:: やること ::
- a) 本文にある一文「これは深遠な移行であり、極度に微細なものでもあります。」を英語に訳してください。
- b) 本文の「深い夢見のない眠りの中に現前するもの」から「the Causal Bodyという節を読みました。」までの部分を、「ミッシング・リンク」を「欠けた環」に置き換えて書き直すこと。

:: 抜粋本文 ::
###
ウィルバー哲学に思う

「統合」の哲人ケン・ウィルバーを中心に、仏教心理学的視点を取り入れたマインドフルネス、第三世代の認知行動療法ACT、アドラー、ポジティブ心理学など、複雑系や脳科学的なアプローチも加味し、「生命の躍動」の探求、心理哲学的な関心について綴っています。

深い夢見のない眠りの中に現前するもの

Subtle Energyが意思的な心と肉体的な身体の間のミッシング・リンク(失われた輪)であるのに対し、Causal Bodyとは何であったか?目撃者(Witness)との関係は?などを知りたくて、ILPのボディ・モジュールの章の最後に出てくるResting in the Causal Bodyという節を読みました。

以下いくつかの文章は次回取り上げたいIAM瞑想につながると思われますので抜粋させていただきます。(以下拙訳)

私たちが粗大そして微細なbodyによりくつろぐと同時に、そして内面的状態との疎通を統合すると同時に、何か特別なことが起こり始めます。―私たちは元因bodyにより深く安らぎ始め、すでに現前する気づき(ever-present awareness)にもっと根ざすようになります。これは深遠な移行であり、極度に微細なものでもあります。あなたは最初それを認識さえしていません。・・・元因体験は現実にはまったく一つの「体験」ではなく、むしろ何も起こらない状態なのです。この「何も無いこと(no-thing-ness)」は元因bodyの特質です。そしてそれは静寂であり、沈黙であり、瞑想的意識と深い夢見のない眠り、両方の空性なのです。

長期間(20年以上)の瞑想者が報告する体験の一つは、夢見そして深い眠りの状態を通して目撃している意識を維持する(maintain witnessing awareness)能力です。多くの人にとってこの世界は不可能のように思えます。しかしあなたは明晰な夢見の経験に精通しているかもしれません、そこではあなたは夢の中で目覚めています(あるいはあなたは夢を見ていることにはっきりと気づいています)、そして夢を操ることさえできます。もし、あなたが夢見のない深い眠りさえも通して同じ覚醒を拡張できたらどうなるでしょう?もしあなたが深い夢見のない眠りさえも通して覚醒した意識を涵養できたならどうなるでしょうか?その時どんなリアリティがベールを剥いで現れるのでしょうか?

最も高いスピリチュアルな悟りの段階は、元因bodyが、粗大そして微細bodyによって曇らされることが停止するとき、に始まります。

深い夢見のない眠りの中に現前しないものはリアルではない―ラマナ・マハリシ

上の引用はショッキングな状態です。なぜなら基本的に深い夢見のない状態には文字通り何もないからです。それがラマナのポイントです。究極的なリアリティあるいはスピリットは、ラマナが言ったのは、意識にひょいと入ってきて、それから出て行く何かであることはない、ということです。それは不変であり、恒久的で、あるいはもっと専門的に言えば、時間を超えた存在、時の流れの中ですべての場所に十分現前している何かです。それゆえ、究極的なリアリティは深い夢見のない眠りの中で十分現前せねばならないのであり、深い夢見のない眠りにおいて現前しないものはどんなものも究極的なリアリティではないのです。
###
:: データ抜粋 ::

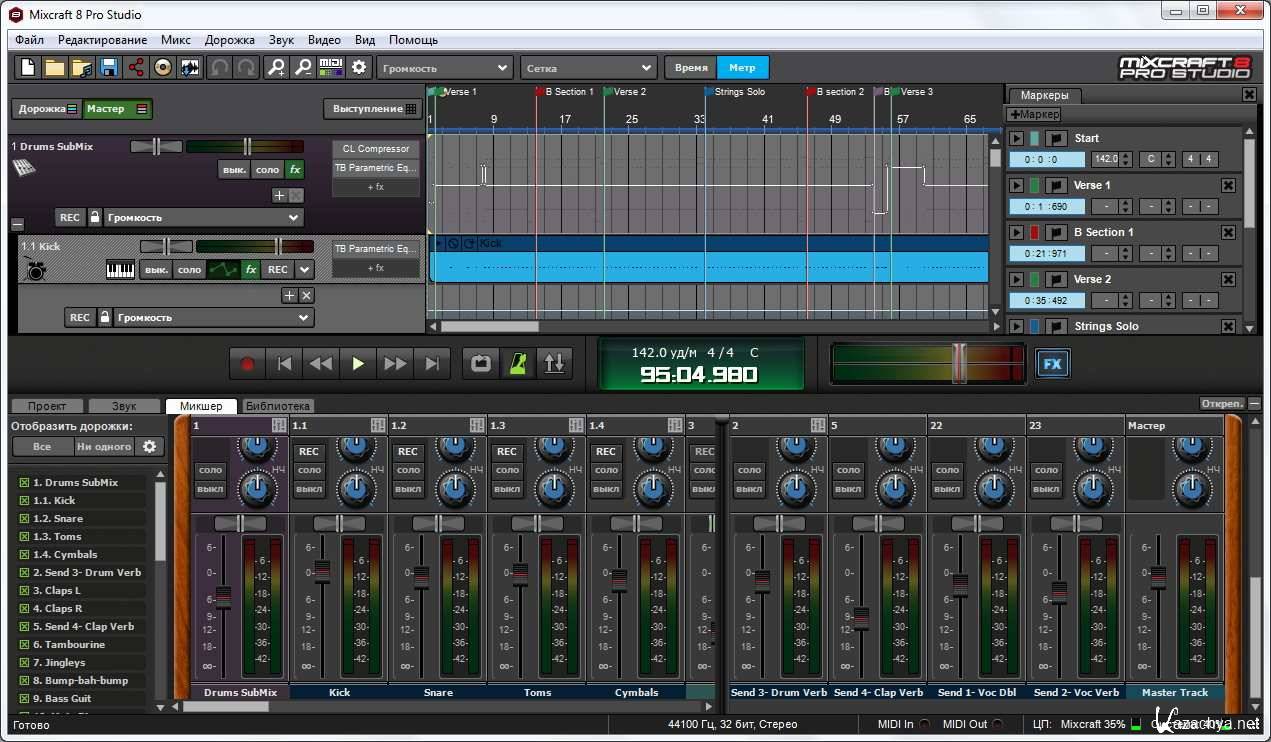Image resolution: width=1271 pixels, height=742 pixels.
Task: Open the MIDI editor toolbar icon
Action: pyautogui.click(x=331, y=68)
###
:: 解答 ::
- a) This is a profound transition, and an extremely subtle one as well.

- b)
深い夢見のない眠りの中に現前するもの

Subtle Energyが意思的な心と肉体的な身体の間の欠けた環(失われた輪)であるのに対し、Causal Bodyとは何であったか?目撃者(Witness)との関係は?などを知りたくて、ILPのボディ・モジュールの章の最後に出てくるResting in the Causal Bodyという節を読みました。